Start of Given entries

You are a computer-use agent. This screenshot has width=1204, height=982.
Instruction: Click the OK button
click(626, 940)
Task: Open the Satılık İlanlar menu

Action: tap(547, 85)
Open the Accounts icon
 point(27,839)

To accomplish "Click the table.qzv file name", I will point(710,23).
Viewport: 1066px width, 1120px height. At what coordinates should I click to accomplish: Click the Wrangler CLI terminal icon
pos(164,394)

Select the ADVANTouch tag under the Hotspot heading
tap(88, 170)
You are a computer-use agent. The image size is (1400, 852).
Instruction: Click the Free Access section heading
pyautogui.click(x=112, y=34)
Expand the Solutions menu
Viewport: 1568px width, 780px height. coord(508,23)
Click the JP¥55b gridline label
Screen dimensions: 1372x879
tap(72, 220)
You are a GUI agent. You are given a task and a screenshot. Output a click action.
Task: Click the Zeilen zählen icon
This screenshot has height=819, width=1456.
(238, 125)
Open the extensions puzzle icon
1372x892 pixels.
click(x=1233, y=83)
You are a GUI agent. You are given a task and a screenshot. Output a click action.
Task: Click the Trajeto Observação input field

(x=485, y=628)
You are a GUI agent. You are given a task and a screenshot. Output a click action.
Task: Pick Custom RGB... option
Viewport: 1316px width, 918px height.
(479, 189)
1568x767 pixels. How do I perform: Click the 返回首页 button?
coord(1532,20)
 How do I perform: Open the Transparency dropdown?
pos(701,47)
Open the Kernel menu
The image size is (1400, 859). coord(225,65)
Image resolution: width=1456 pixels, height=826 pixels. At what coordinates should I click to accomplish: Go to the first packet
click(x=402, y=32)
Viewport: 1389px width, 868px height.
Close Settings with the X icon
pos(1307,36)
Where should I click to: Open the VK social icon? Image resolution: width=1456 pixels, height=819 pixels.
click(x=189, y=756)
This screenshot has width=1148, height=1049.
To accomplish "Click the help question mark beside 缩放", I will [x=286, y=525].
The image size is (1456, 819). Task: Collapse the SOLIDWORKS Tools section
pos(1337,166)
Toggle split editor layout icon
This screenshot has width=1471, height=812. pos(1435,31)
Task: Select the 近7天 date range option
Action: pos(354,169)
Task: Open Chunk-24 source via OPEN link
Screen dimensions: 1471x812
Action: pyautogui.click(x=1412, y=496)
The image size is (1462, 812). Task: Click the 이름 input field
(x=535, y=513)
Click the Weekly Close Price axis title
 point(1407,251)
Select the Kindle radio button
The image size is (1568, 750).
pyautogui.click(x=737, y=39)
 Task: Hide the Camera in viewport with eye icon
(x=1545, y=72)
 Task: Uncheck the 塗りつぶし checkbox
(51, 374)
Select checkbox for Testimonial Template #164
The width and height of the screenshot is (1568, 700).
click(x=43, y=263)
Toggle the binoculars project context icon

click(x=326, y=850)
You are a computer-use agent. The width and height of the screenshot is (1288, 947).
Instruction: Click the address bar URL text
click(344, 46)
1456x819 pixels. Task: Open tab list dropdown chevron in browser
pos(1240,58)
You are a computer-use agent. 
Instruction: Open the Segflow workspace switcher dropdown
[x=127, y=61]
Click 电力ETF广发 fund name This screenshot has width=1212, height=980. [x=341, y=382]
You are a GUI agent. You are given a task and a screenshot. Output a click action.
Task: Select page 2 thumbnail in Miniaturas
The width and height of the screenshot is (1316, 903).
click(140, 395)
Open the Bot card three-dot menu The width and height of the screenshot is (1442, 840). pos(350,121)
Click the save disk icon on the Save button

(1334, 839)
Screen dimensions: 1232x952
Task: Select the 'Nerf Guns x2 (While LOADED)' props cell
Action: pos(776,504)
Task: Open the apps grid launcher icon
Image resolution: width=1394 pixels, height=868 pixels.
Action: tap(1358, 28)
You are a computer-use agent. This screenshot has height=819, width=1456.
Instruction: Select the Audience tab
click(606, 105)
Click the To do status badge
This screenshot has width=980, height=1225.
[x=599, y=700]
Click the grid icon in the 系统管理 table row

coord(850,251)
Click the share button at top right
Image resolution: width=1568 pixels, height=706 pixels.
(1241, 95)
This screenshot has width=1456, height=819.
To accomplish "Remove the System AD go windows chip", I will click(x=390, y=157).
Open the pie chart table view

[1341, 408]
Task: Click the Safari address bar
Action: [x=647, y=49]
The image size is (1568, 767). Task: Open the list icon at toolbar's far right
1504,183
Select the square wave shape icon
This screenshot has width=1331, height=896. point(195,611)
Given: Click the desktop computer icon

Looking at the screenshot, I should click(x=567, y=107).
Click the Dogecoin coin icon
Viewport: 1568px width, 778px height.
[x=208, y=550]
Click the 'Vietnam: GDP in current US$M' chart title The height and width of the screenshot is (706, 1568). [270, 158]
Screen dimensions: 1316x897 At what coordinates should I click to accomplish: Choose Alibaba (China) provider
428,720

End of Given entries

• Requirement
Scan the listing for the string "name", then copy every line where it appears.

• Answer space
To accomplish "Click the table.qzv file name", I will point(710,23).
Click 电力ETF广发 fund name This screenshot has width=1212, height=980. [x=341, y=382]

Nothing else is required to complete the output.